It dawned on me this weekend that the NSA is exhibiting classic hoarder behavior. TV shows such as "Hoarders" and "Hoarding: Buried Alive" visit the homes and apartments of compulsive hoarders, which are inevitably stacked to the ceiling with everything you can imagine--magazines, books, cats and dogs, fingernail clippings, used pizza boxes, etc. The rationalization often given by compulsive hoarders is that they're keeping these things in case they need them someday.
That's exactly the same rationalization that the NSA has used for many of its data collection programs. The agency is running hundreds of programs under nondescript codenames, vacuuming up telephone call metadata, emails, texts, tweets, browser histories, etc., in the hope that they may be useful for stopping a terrorist plot. There are so many programs, operating under so many different sets of rules, that analysts at the NSA can't keep track of them all. Having run out of space to keep all the data in its existing data centers, the NSA is spending billions of dollars to build new data centers in Utah and Maryland. That's like a hoarder renting storage units when they have no more room in their house.
Last week, Judge Richard Leon ruled that the NSA's program of storing all the phone call metadata for every person in the country for five years is likely to be a violation of the Fourth Amendment. In his ruling, Judge Leon wrote that neither the NSA nor the Justice Department had presented any evidence that the NSA's massive, multi-year phone metadata collection program had contributed to thwarting or solving a single case of terrorism.

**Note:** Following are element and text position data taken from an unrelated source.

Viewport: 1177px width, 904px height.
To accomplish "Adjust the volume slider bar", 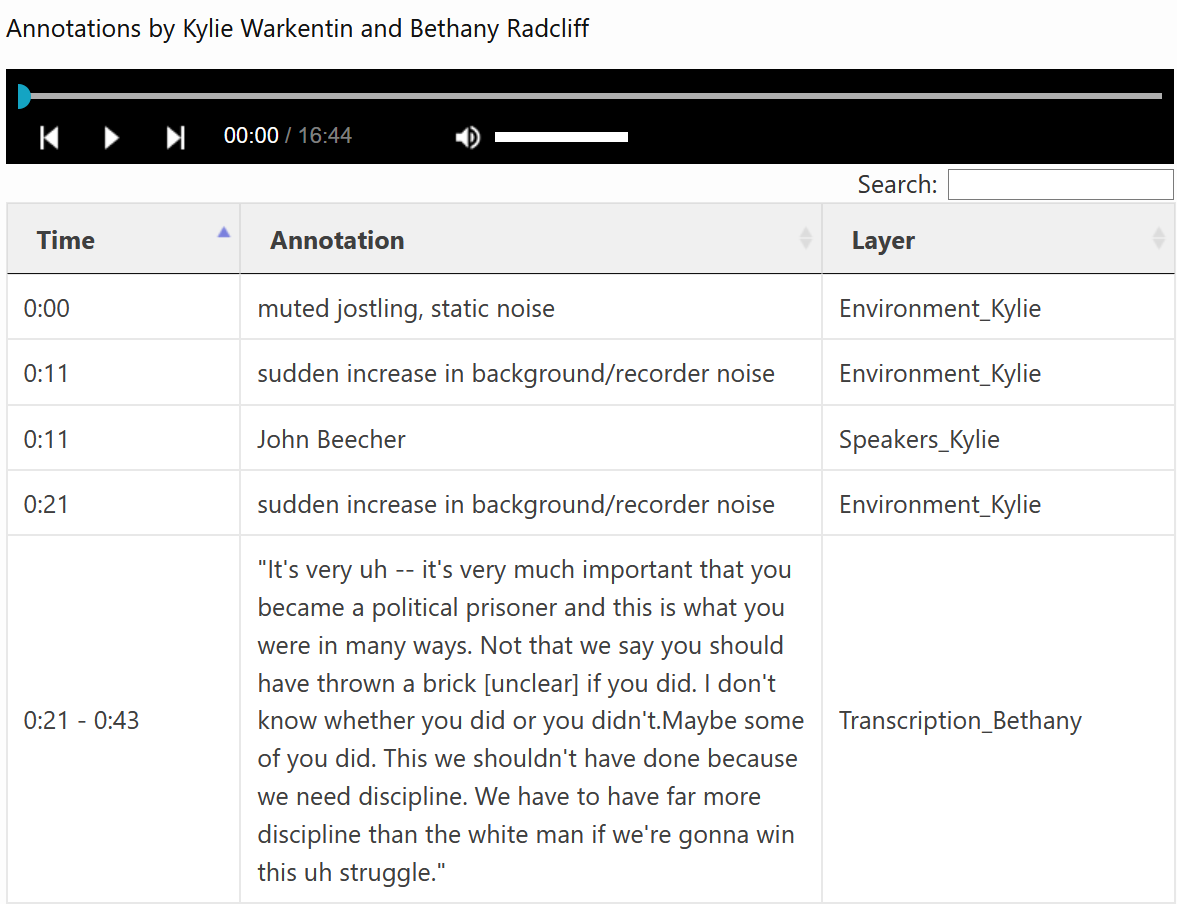I will (x=561, y=137).
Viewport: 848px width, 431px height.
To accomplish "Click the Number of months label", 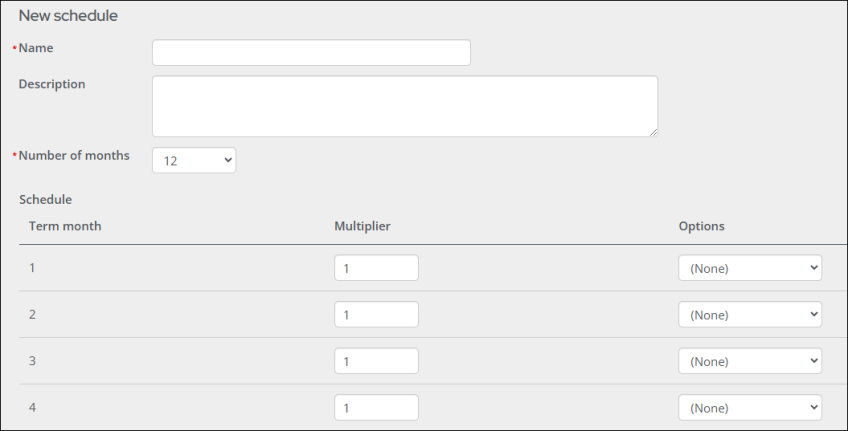I will point(74,155).
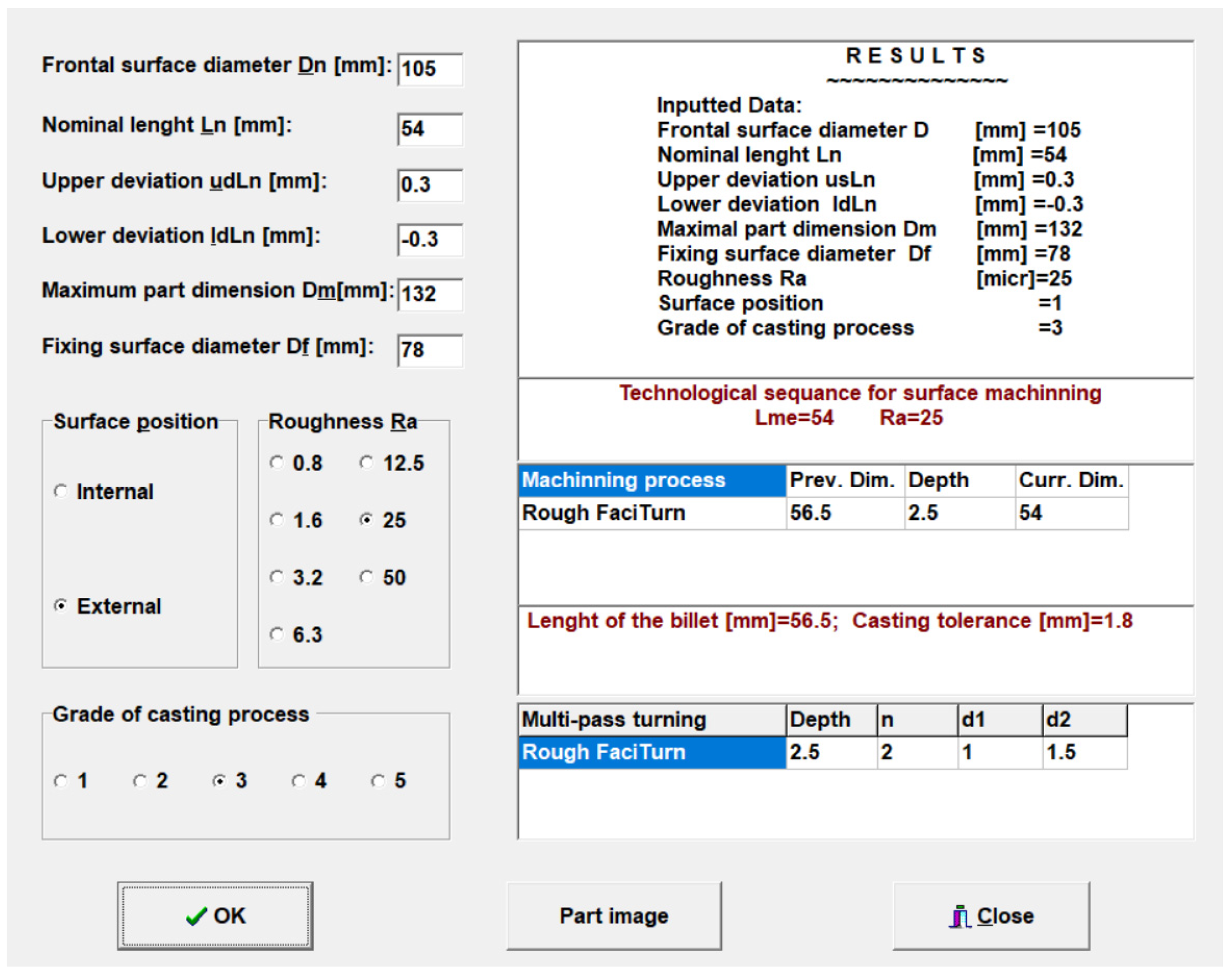Click the OK button with green checkmark

point(215,915)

The NSA has explicitly argued that it needs to keep billions of phone records (and, by extension, everything else) for years because it wants to be able to go back through them if necessary. Judge Leon wrote that, to date, the NSA hasn't found anything useful in the phone records, and there's no justification for the agency's massive violations of the Fourth Amendment. That sounds an awful lot like compulsive hoarding behavior.
Would the NSA have been a lot more selective in its data collection if General Alexander wasn't running it? I suspect so...and given what he's done at the NSA, I wouldn't want to visit the General's house.